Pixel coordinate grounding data
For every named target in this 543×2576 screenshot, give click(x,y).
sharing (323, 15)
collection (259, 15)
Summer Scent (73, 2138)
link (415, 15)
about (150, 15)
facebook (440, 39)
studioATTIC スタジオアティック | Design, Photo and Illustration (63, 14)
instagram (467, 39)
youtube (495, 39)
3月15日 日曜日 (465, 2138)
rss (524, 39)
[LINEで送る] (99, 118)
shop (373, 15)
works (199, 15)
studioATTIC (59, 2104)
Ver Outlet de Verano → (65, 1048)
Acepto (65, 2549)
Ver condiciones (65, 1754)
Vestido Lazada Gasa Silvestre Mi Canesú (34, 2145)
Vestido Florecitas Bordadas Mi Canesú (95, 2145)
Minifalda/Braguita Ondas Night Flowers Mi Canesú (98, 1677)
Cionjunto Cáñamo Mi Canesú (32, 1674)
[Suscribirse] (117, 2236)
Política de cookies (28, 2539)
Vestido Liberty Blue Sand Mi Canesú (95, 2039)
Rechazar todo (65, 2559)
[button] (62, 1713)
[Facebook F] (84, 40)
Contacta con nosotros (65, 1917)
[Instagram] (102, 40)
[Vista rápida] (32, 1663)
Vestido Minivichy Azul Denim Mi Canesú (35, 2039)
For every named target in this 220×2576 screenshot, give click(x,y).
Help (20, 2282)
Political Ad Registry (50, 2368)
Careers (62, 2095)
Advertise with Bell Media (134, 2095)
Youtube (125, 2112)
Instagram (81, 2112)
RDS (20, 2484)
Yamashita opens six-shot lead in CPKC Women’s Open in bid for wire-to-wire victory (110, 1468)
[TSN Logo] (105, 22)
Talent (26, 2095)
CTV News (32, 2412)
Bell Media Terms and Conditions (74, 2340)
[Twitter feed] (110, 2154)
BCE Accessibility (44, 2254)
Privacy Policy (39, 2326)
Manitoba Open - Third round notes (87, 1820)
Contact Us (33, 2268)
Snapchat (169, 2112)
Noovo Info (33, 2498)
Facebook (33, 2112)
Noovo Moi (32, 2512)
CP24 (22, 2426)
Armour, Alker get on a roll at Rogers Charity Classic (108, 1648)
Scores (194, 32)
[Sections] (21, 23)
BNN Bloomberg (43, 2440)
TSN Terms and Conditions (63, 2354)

Exercise requirements:
Repeat word for word the lines running from the line containing "Political Ad Registry (50, 2368)" to the end of the entries above, inclusive.

Written response:
Political Ad Registry (50, 2368)
Careers (62, 2095)
Advertise with Bell Media (134, 2095)
Youtube (125, 2112)
Instagram (81, 2112)
RDS (20, 2484)
Yamashita opens six-shot lead in CPKC Women’s Open in bid for wire-to-wire victory (110, 1468)
[TSN Logo] (105, 22)
Talent (26, 2095)
CTV News (32, 2412)
Bell Media Terms and Conditions (74, 2340)
[Twitter feed] (110, 2154)
BCE Accessibility (44, 2254)
Privacy Policy (39, 2326)
Manitoba Open - Third round notes (87, 1820)
Contact Us (33, 2268)
Snapchat (169, 2112)
Noovo Info (33, 2498)
Facebook (33, 2112)
Noovo Moi (32, 2512)
CP24 (22, 2426)
Armour, Alker get on a roll at Rogers Charity Classic (108, 1648)
Scores (194, 32)
[Sections] (21, 23)
BNN Bloomberg (43, 2440)
TSN Terms and Conditions (63, 2354)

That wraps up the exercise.